11 KiB
Databento Cost Optimization Guide
Strategies and best practices for minimizing costs when working with Databento market data.
Databento Pricing Model
Cost Components
- Databento Usage Fees - Pay-per-use or subscription
- Exchange License Fees - Venue-dependent (varies by exchange)
- Data Volume - Amount of data retrieved
Pricing Tiers
Free Credits:
- $125 free credits for new users
- Good for initial development and testing
Usage-Based:
- Pay only for data you use
- Varies by venue and data type
- No minimum commitment
Subscriptions:
- Basic Plan: $199/month
- Corporate Actions/Security Master: $299/month
- Flat-rate access to specific datasets
Cost Estimation (ALWAYS Do This First)
Use metadata_get_cost Before Every Request
Always estimate cost before fetching data:
mcp__databento__metadata_get_cost(
dataset="GLBX.MDP3",
start="2024-01-01",
end="2024-01-31",
symbols="ES.c.0",
schema="ohlcv-1h"
)
Returns:
- Estimated cost in USD
- Data size estimate
- Helps decide if request is reasonable
When Cost Checks Matter Most
- Multi-day tick data - Can be expensive
- Multiple symbols - Costs multiply
- High-granularity schemas - trades, mbp-1, mbo
- Long date ranges - Weeks or months of data
Example Cost Check:
# Cheap: 1 month of daily bars
cost_check(schema="ohlcv-1d", start="2024-01-01", end="2024-01-31")
# Estimated: $0.10
# Expensive: 1 month of tick trades
cost_check(schema="trades", start="2024-01-01", end="2024-01-31")
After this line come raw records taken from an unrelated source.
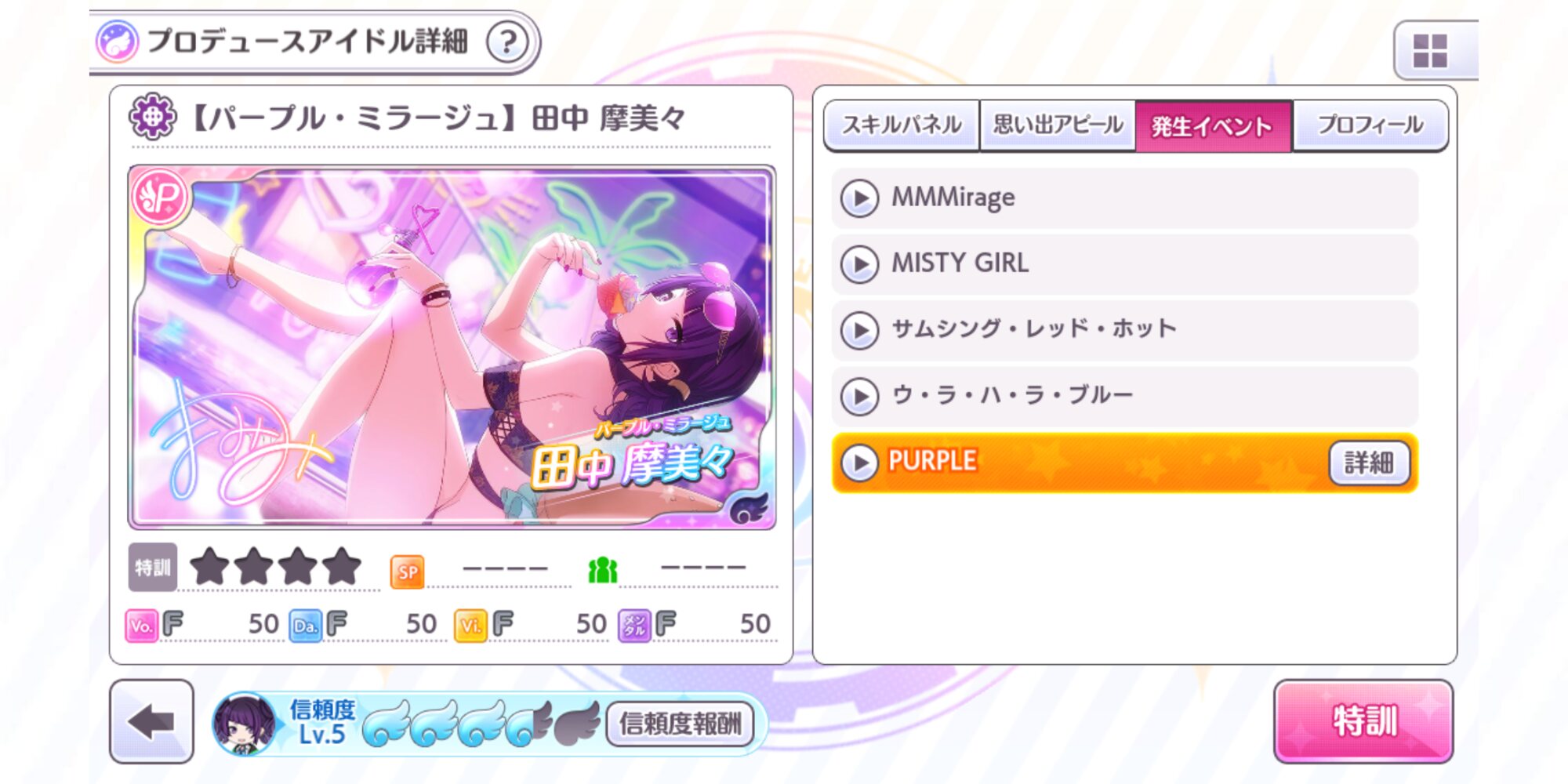Open the 信頼度報酬 rewards
This screenshot has height=784, width=1568.
click(680, 724)
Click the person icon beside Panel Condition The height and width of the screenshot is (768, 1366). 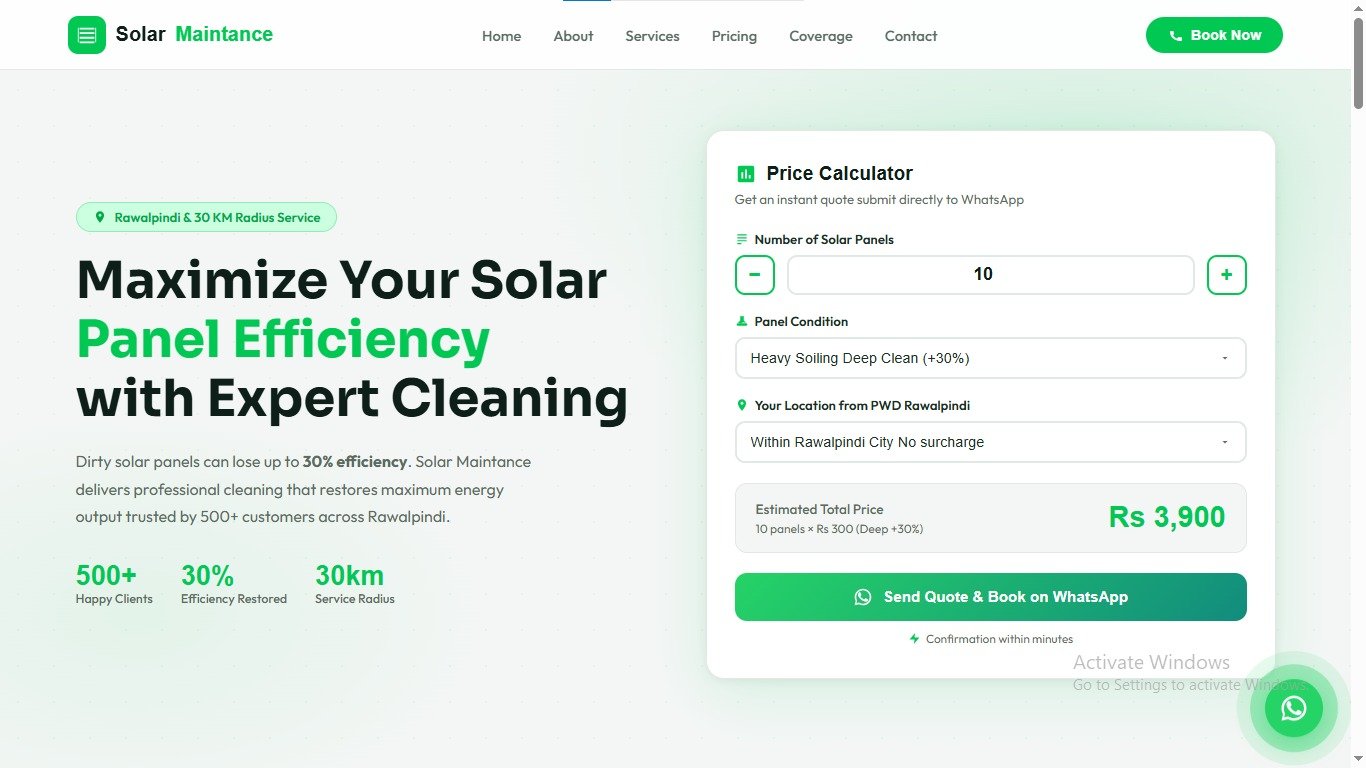[741, 321]
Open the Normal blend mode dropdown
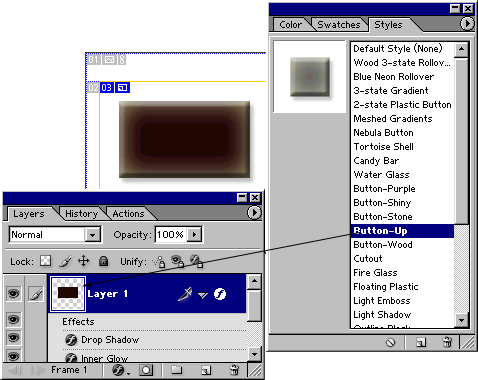Image resolution: width=478 pixels, height=380 pixels. click(92, 235)
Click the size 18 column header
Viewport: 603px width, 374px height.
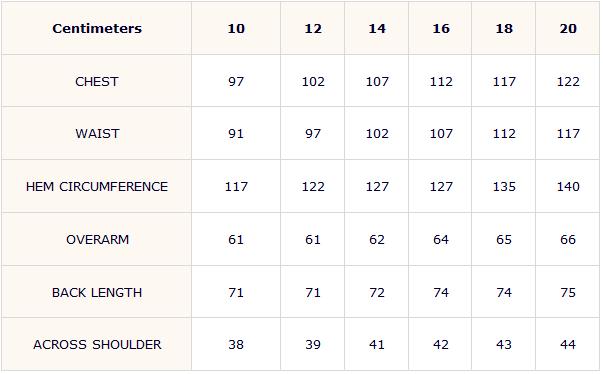(504, 28)
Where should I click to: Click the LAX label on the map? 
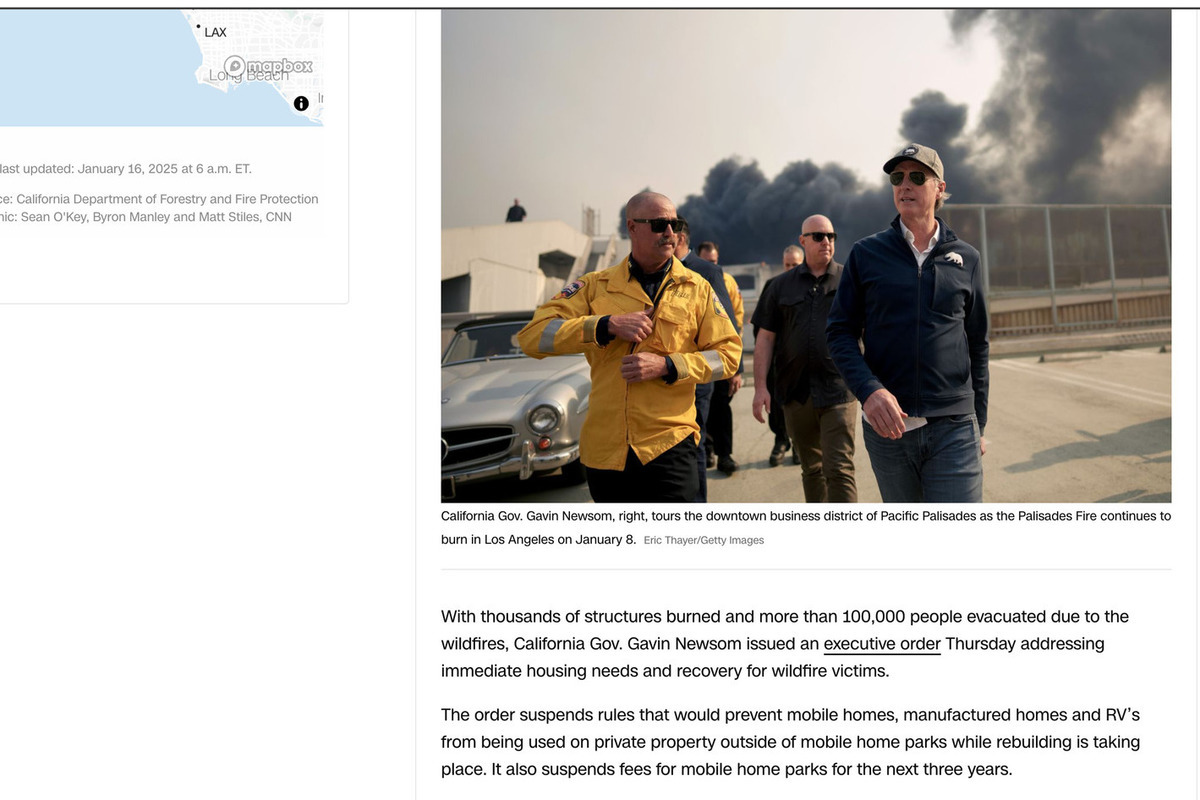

# Estimated: $50-$200 (depends on volume)
Historical Data (T+1) - No Licensing Required
Key Insight: Historical data that is 24+ hours old (T+1) does not require exchange licensing fees.
Cost Breakdown
Live/Recent Data (< 24 hours):
- Databento fees + Exchange licensing fees
Historical Data (24+ hours old):
- Databento fees only (no exchange licensing)
- Significantly cheaper
Optimization Strategy
For Development:
- Use T+1 data for strategy development
- Switch to live data only for production
For Backtesting:
- Always use historical (T+1) data
- Much more cost-effective
- Same data quality
Example:
# Expensive: Yesterday's data (< 24 hours)
start="2024-11-05" # Requires licensing
# Cheap: 3 days ago (> 24 hours)
start="2024-11-03" # No licensing required
Schema Selection for Cost
Different schemas have vastly different costs due to data volume.
Schema Cost Hierarchy (Cheapest to Most Expensive)
-
ohlcv-1d (Cheapest)
- ~100 bytes per record
- ~250 records per symbol per year
- Best for: Long-term backtesting
-
ohlcv-1h
- ~100 bytes per record
- ~6,000 records per symbol per year
- Best for: Multi-day backtesting
-
ohlcv-1m
- ~100 bytes per record
- ~360,000 records per symbol per year
- Best for: Intraday strategies
-
trades
- ~50 bytes per record
- ~100K-500K records per symbol per day (ES/NQ)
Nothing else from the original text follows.